**Activity**. Type out the whole listing again exactly, pictures omitted.

━━━━━━

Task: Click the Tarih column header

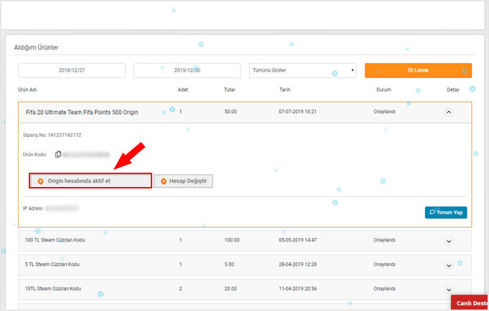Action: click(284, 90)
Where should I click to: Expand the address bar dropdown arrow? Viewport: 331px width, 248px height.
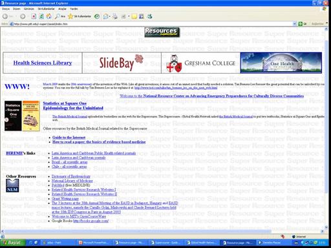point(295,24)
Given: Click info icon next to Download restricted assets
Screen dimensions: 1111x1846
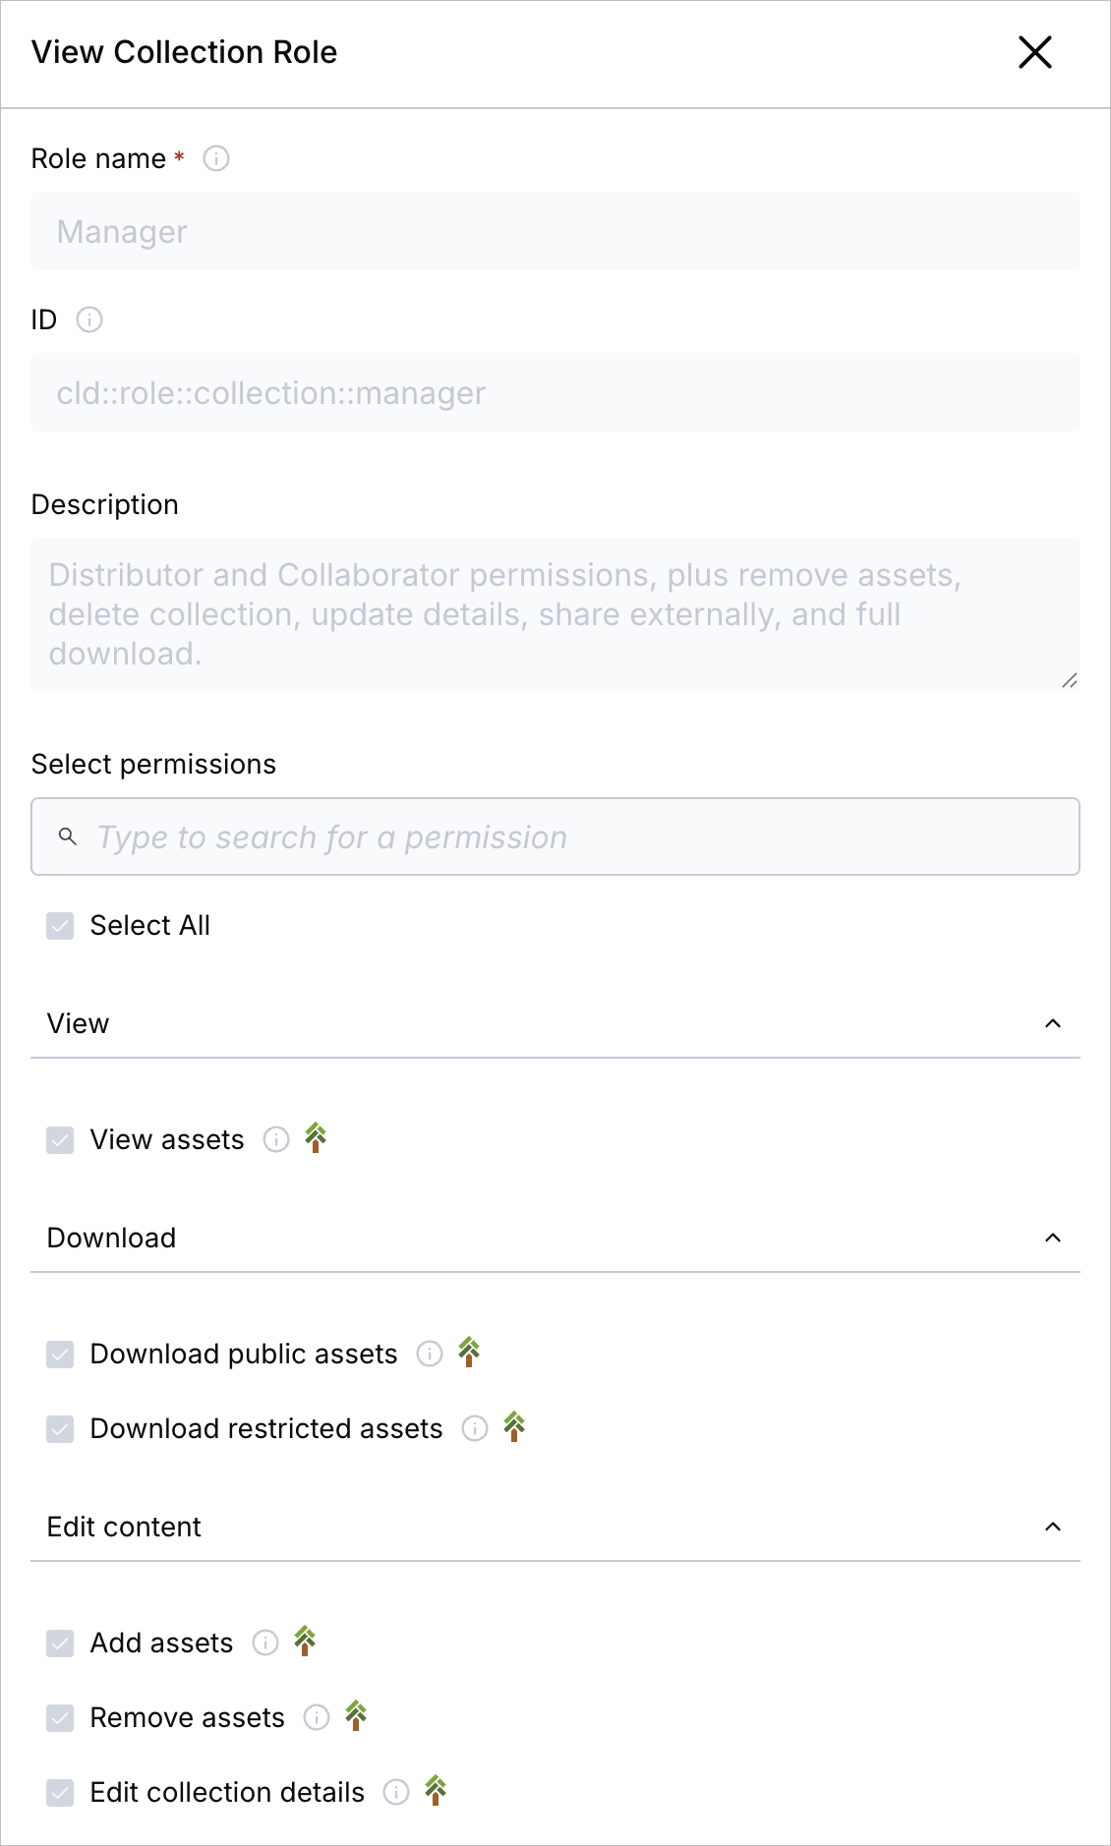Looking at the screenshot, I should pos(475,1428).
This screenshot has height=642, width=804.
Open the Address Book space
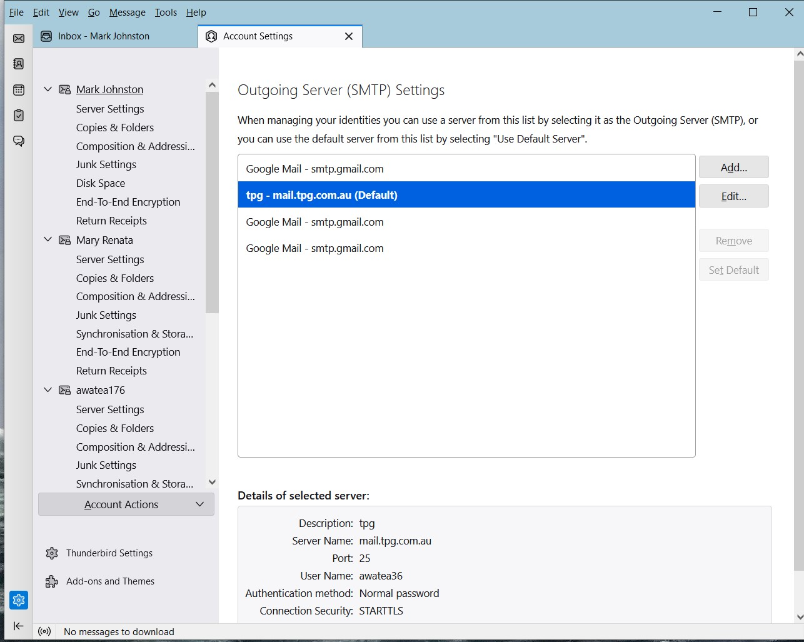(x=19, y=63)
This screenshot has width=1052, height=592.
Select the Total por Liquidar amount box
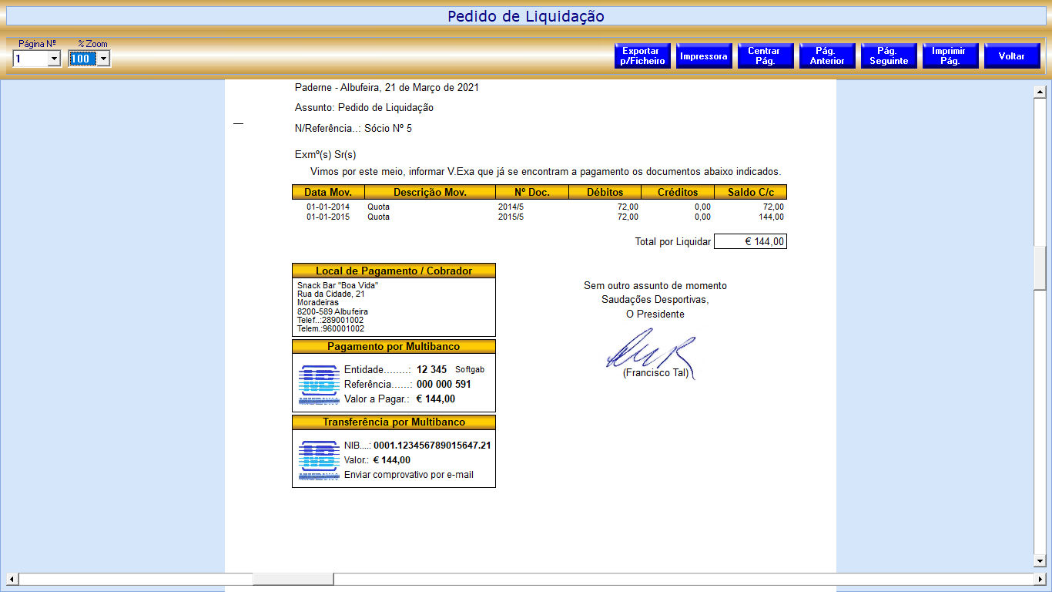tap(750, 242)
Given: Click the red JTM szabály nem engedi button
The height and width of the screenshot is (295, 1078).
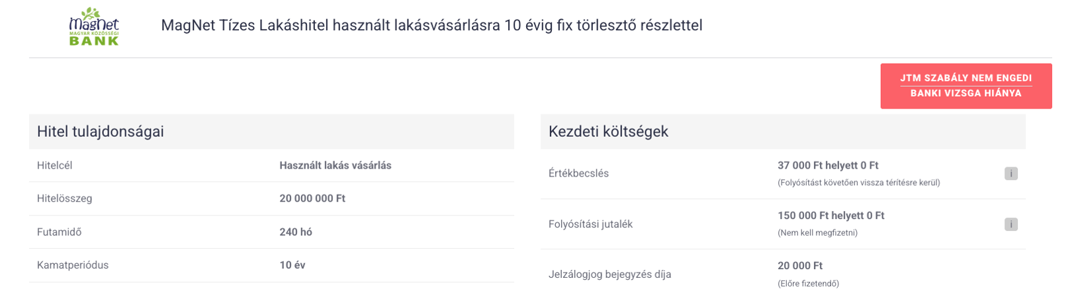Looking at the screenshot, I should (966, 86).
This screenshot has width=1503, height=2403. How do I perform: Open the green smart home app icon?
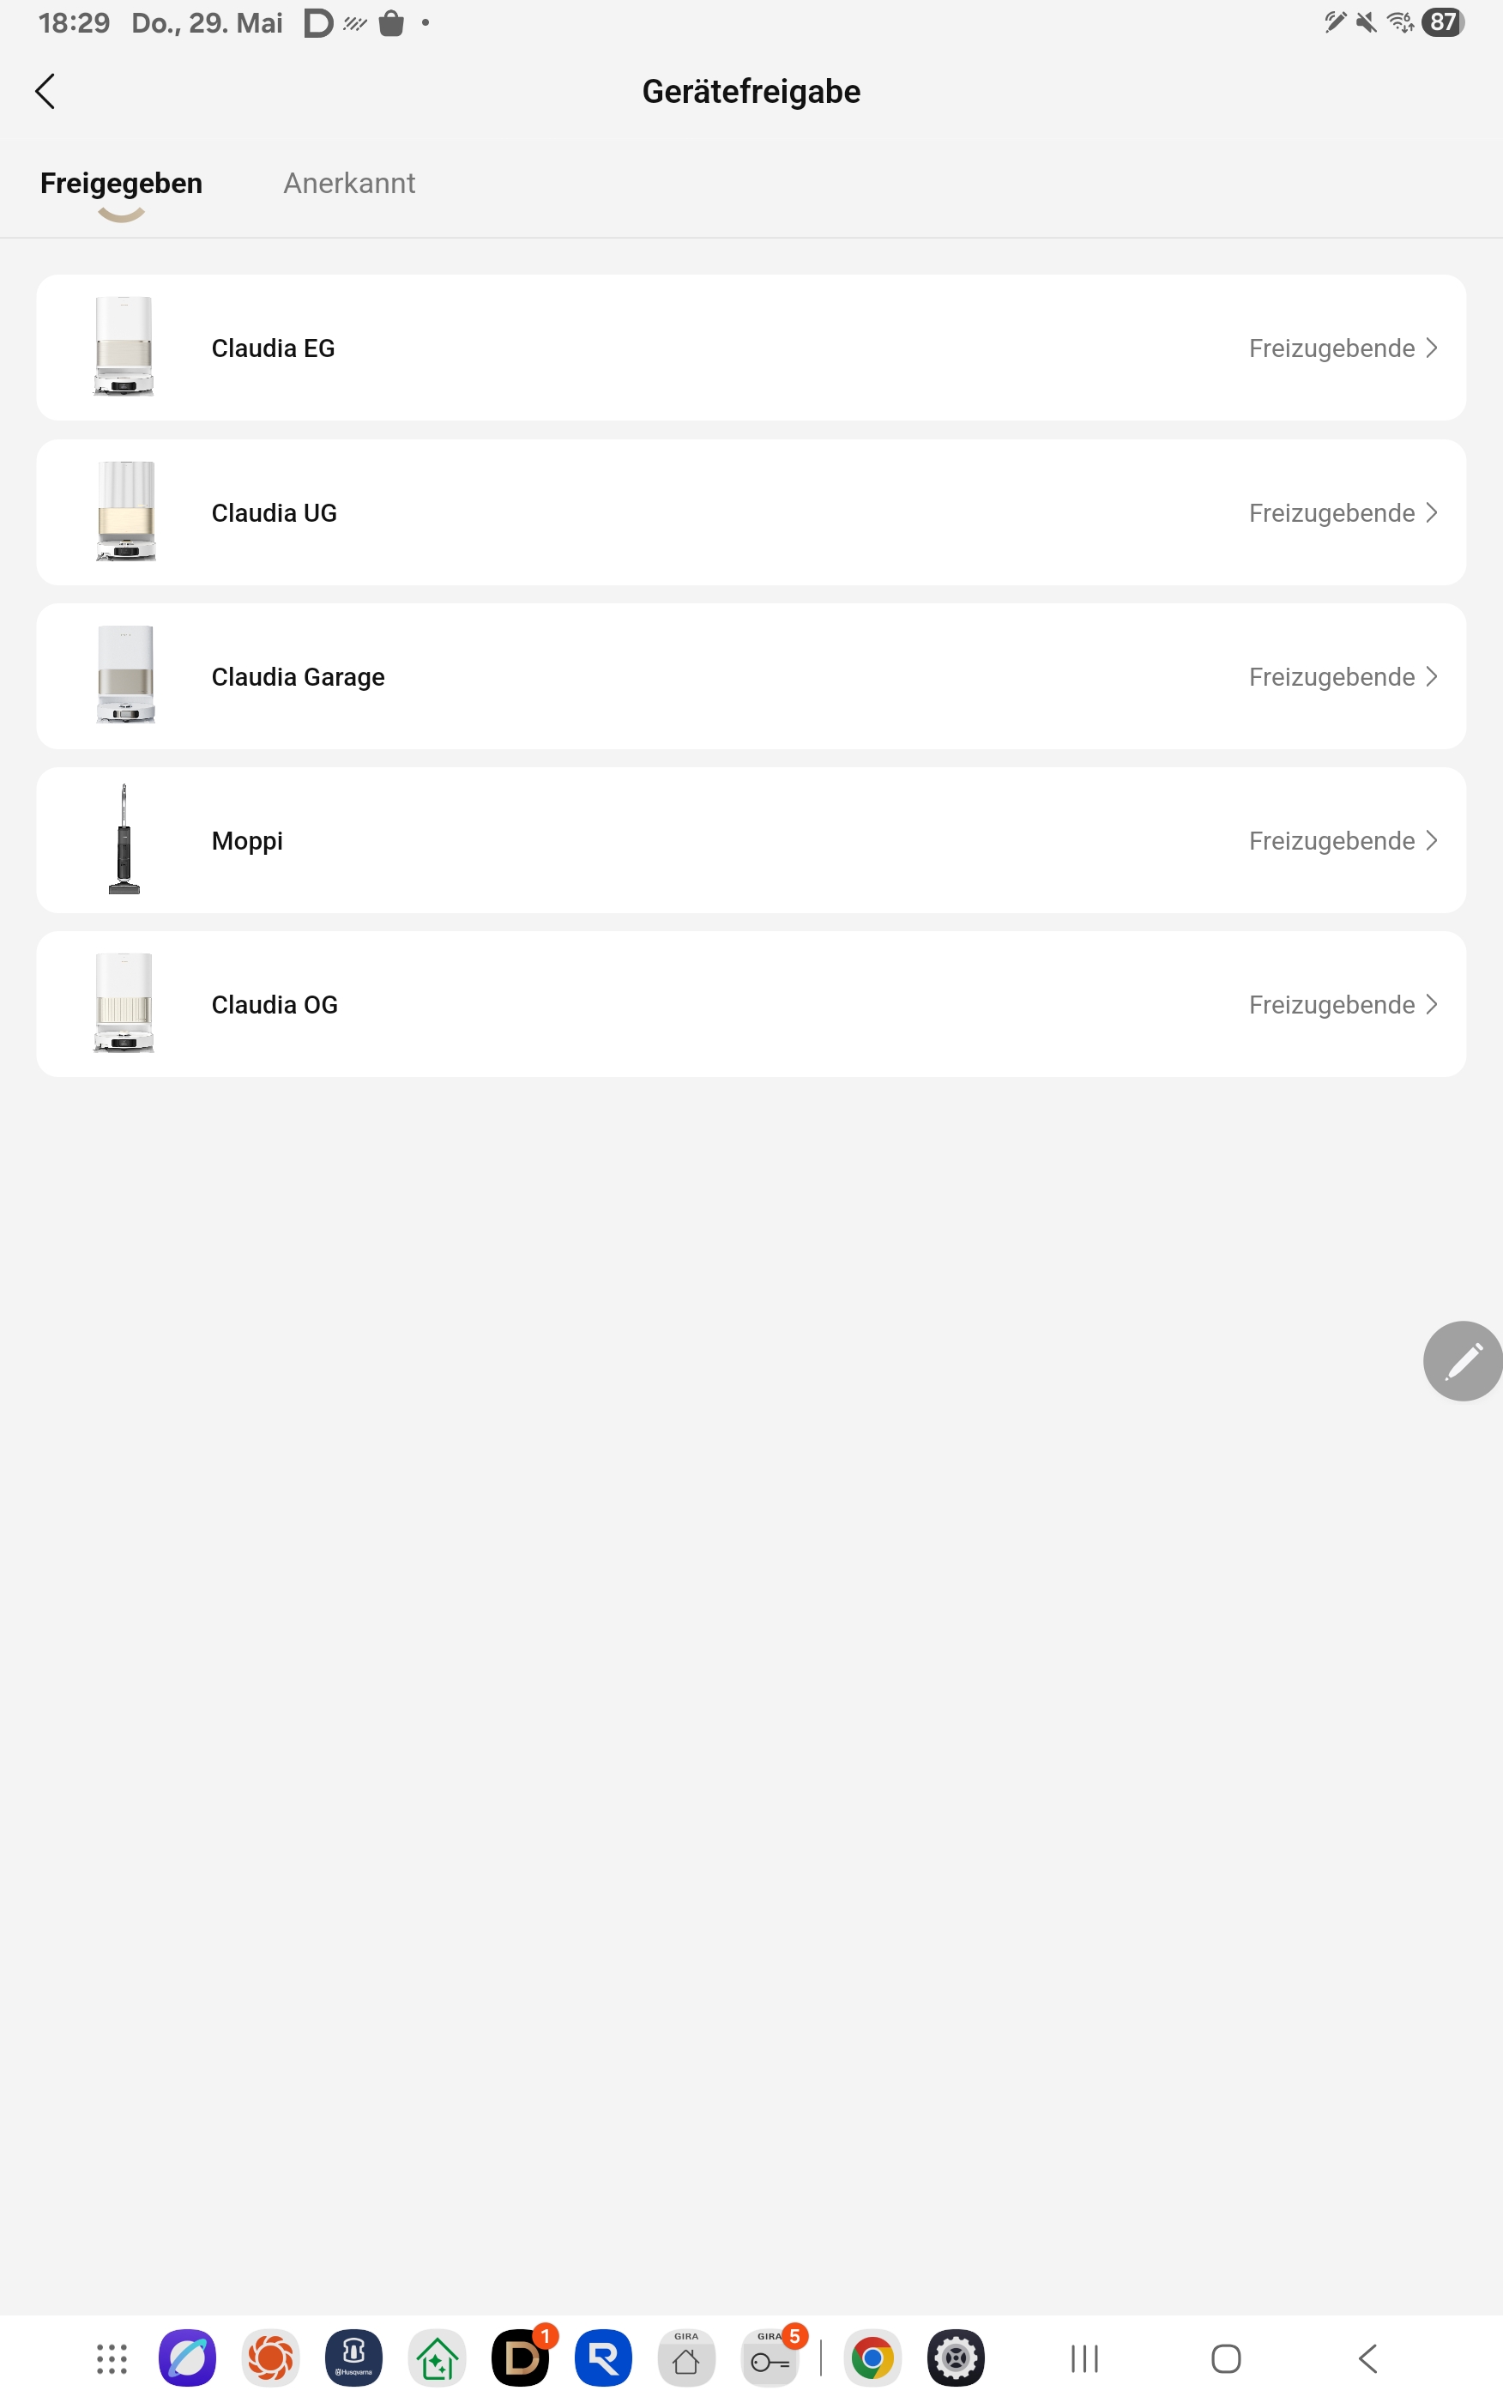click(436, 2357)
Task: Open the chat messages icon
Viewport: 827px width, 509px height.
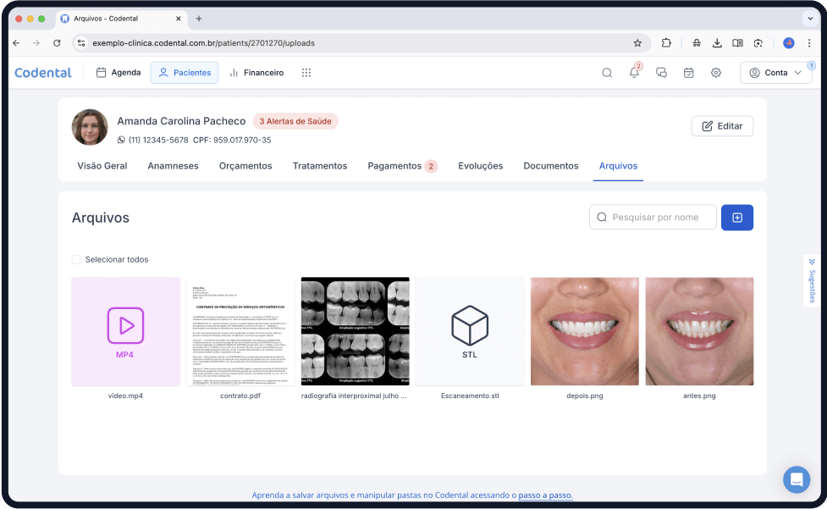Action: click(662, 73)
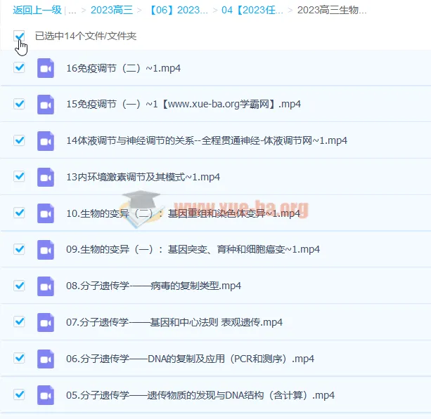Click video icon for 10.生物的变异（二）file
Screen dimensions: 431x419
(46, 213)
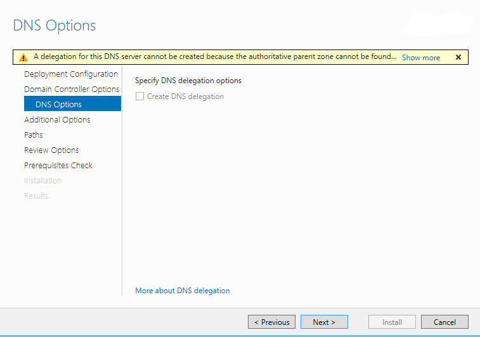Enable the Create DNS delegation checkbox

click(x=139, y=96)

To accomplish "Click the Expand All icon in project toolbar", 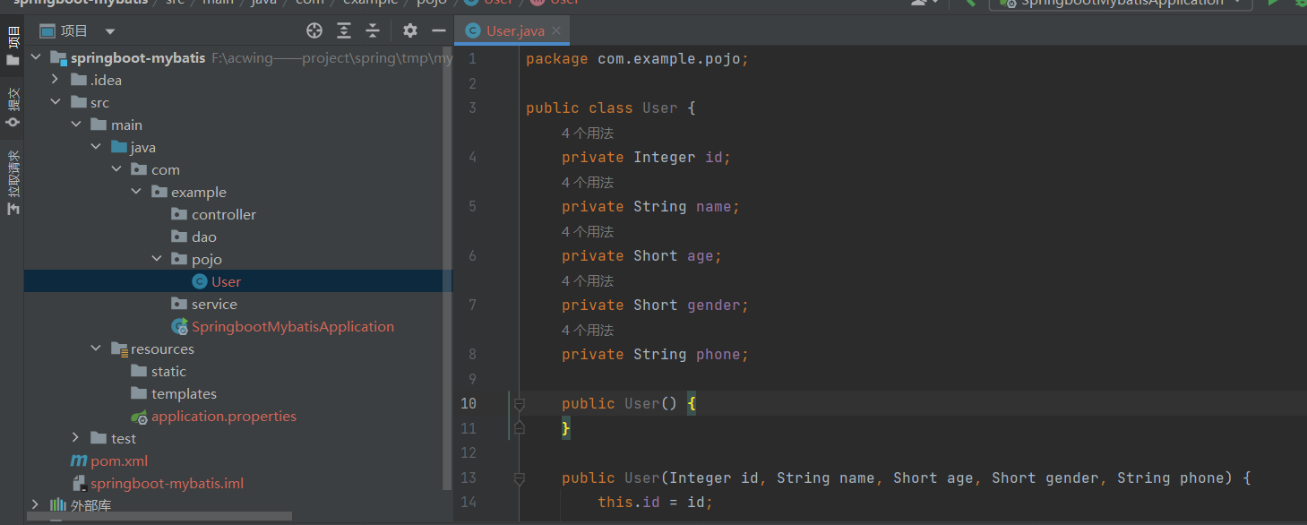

━━━━━━

**Final answer**.
Task: Click the Tarih column header

Action: click(284, 90)
Where should I click to: Expand the address bar dropdown arrow? Viewport: 331px width, 248px height.
point(295,24)
Given: Click info icon next to Download restricted assets
Screen dimensions: 1111x1846
Looking at the screenshot, I should pos(475,1428).
This screenshot has height=642, width=804.
Open the Address Book space
(x=19, y=63)
This screenshot has width=1052, height=592.
Select the Total por Liquidar amount box
tap(750, 242)
Given: Click the red JTM szabály nem engedi button
The height and width of the screenshot is (295, 1078).
Looking at the screenshot, I should (966, 86).
This screenshot has width=1503, height=2403. How do I perform: Open the green smart home app icon?
click(436, 2357)
Task: Open the chat messages icon
Viewport: 827px width, 509px height.
Action: click(662, 73)
Click video icon for 10.生物的变异（二）file
Screen dimensions: 431x419
(46, 213)
Enable the Create DNS delegation checkbox

click(x=139, y=96)

To accomplish "Click the Expand All icon in project toolbar", 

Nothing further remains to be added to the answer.